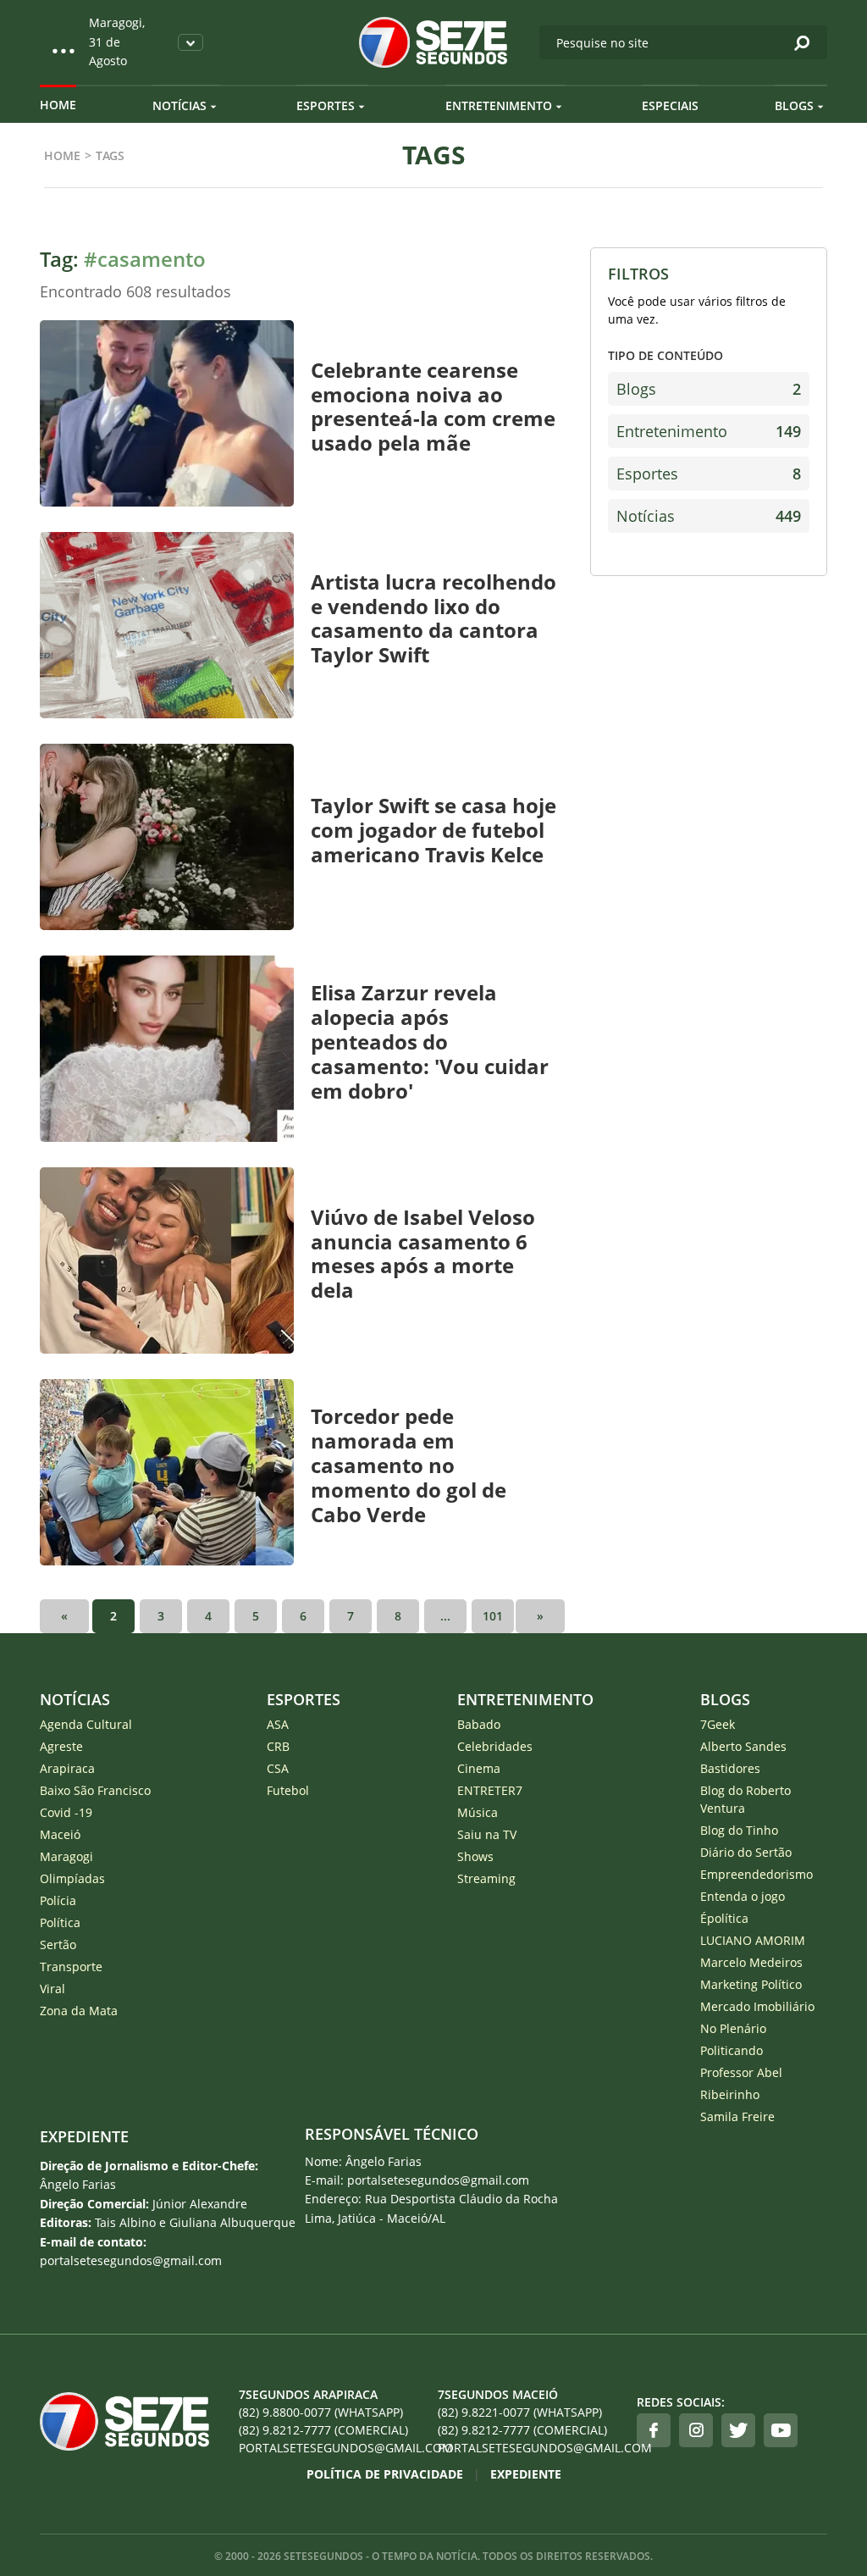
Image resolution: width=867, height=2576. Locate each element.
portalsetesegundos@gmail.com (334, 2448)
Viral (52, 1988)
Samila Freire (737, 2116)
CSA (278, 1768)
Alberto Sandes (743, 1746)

══════

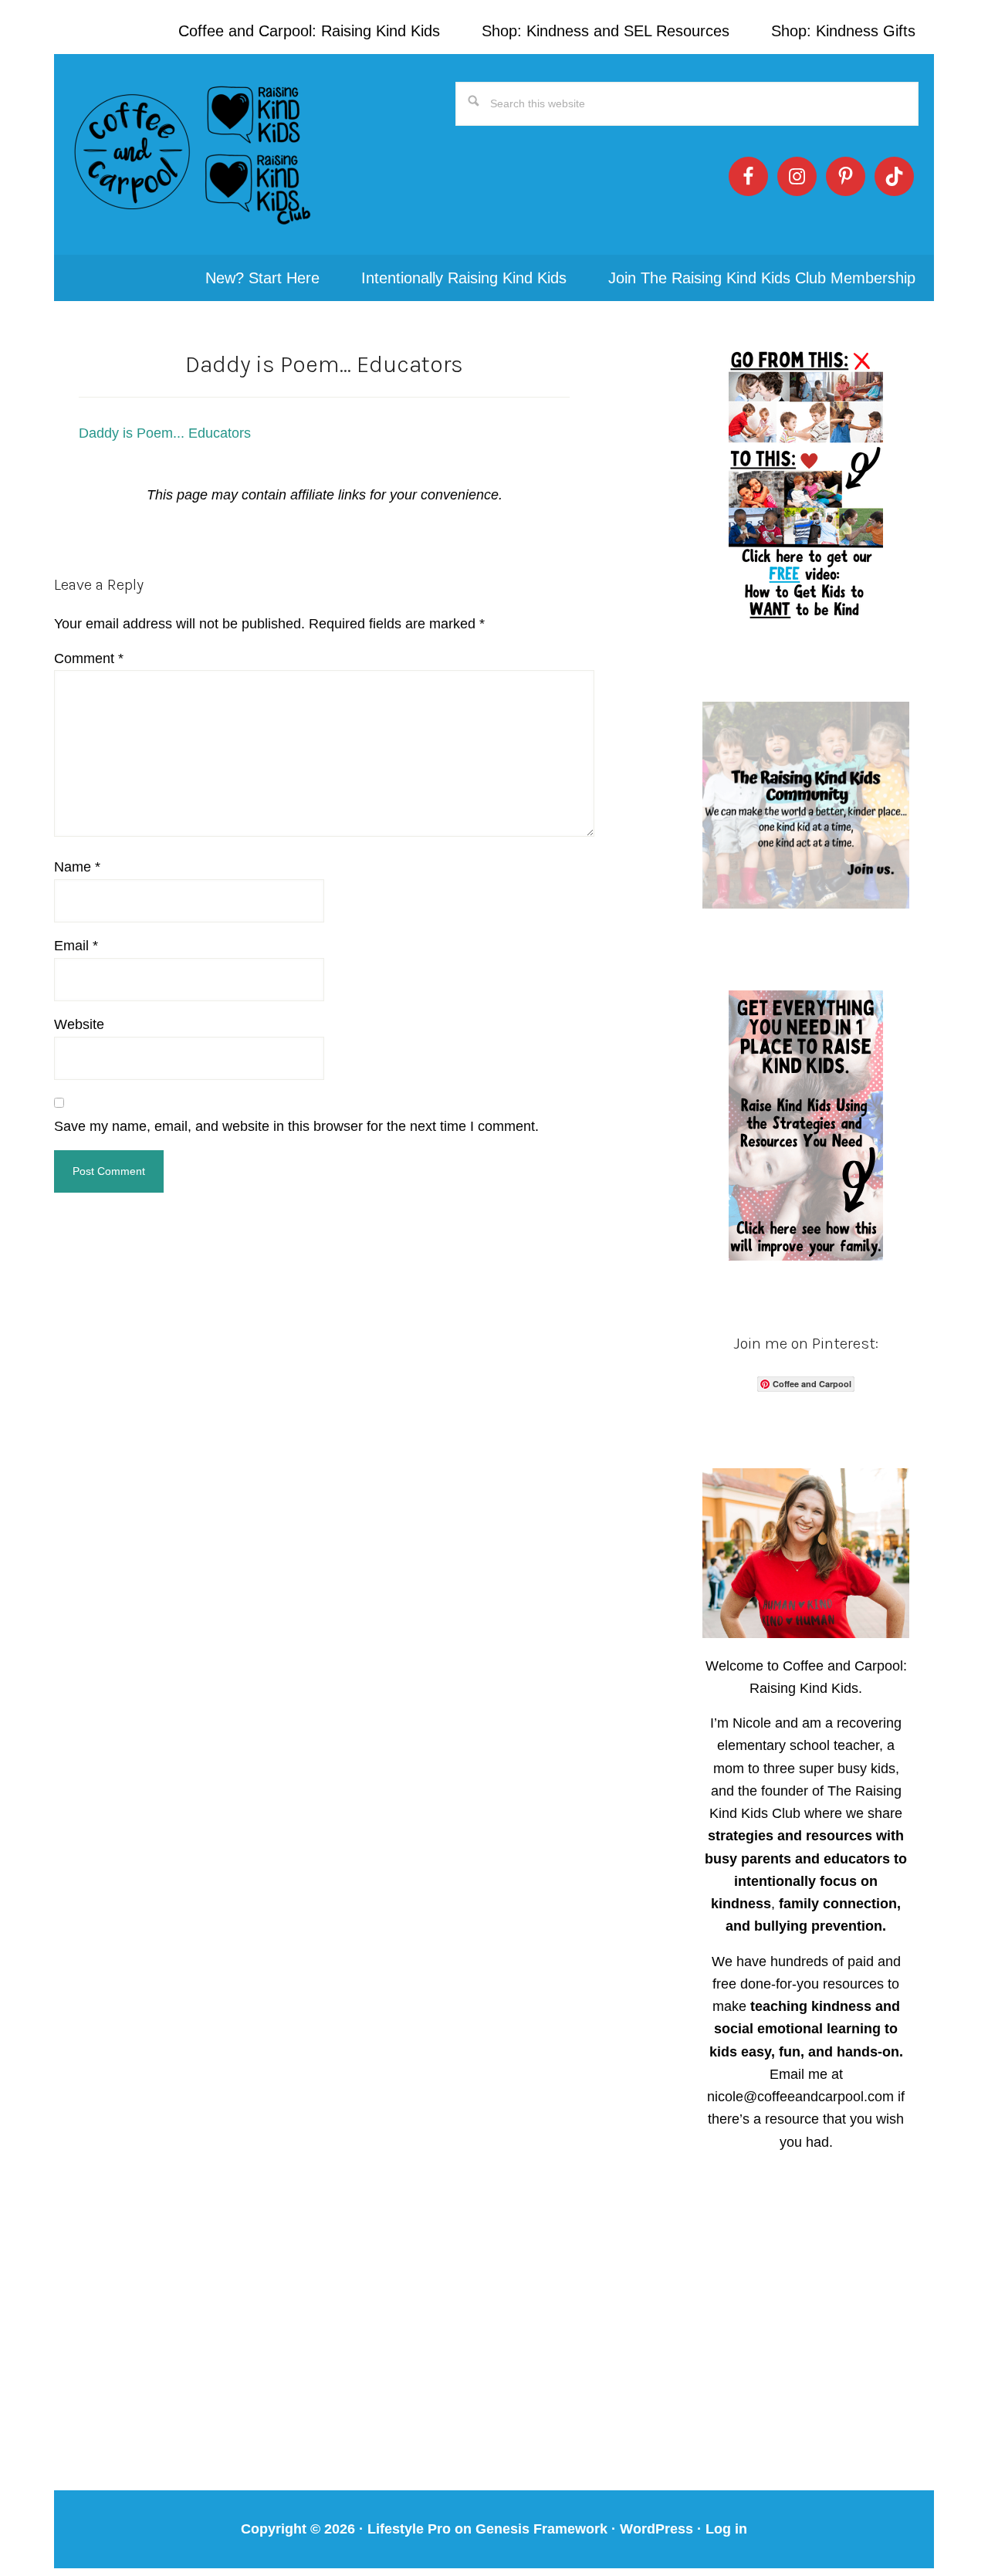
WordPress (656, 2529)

══════

◆ REQUIREMENT ◆
Please, from the entries above, set down exactly the lines from the one containing "portalsetesegundos@gmail.com (334, 2448)" through the one containing "Alberto Sandes (743, 1746)", and only those.

◆ SOLUTION TO THE PROBLEM ◆
portalsetesegundos@gmail.com (334, 2448)
Viral (52, 1988)
Samila Freire (737, 2116)
CSA (278, 1768)
Alberto Sandes (743, 1746)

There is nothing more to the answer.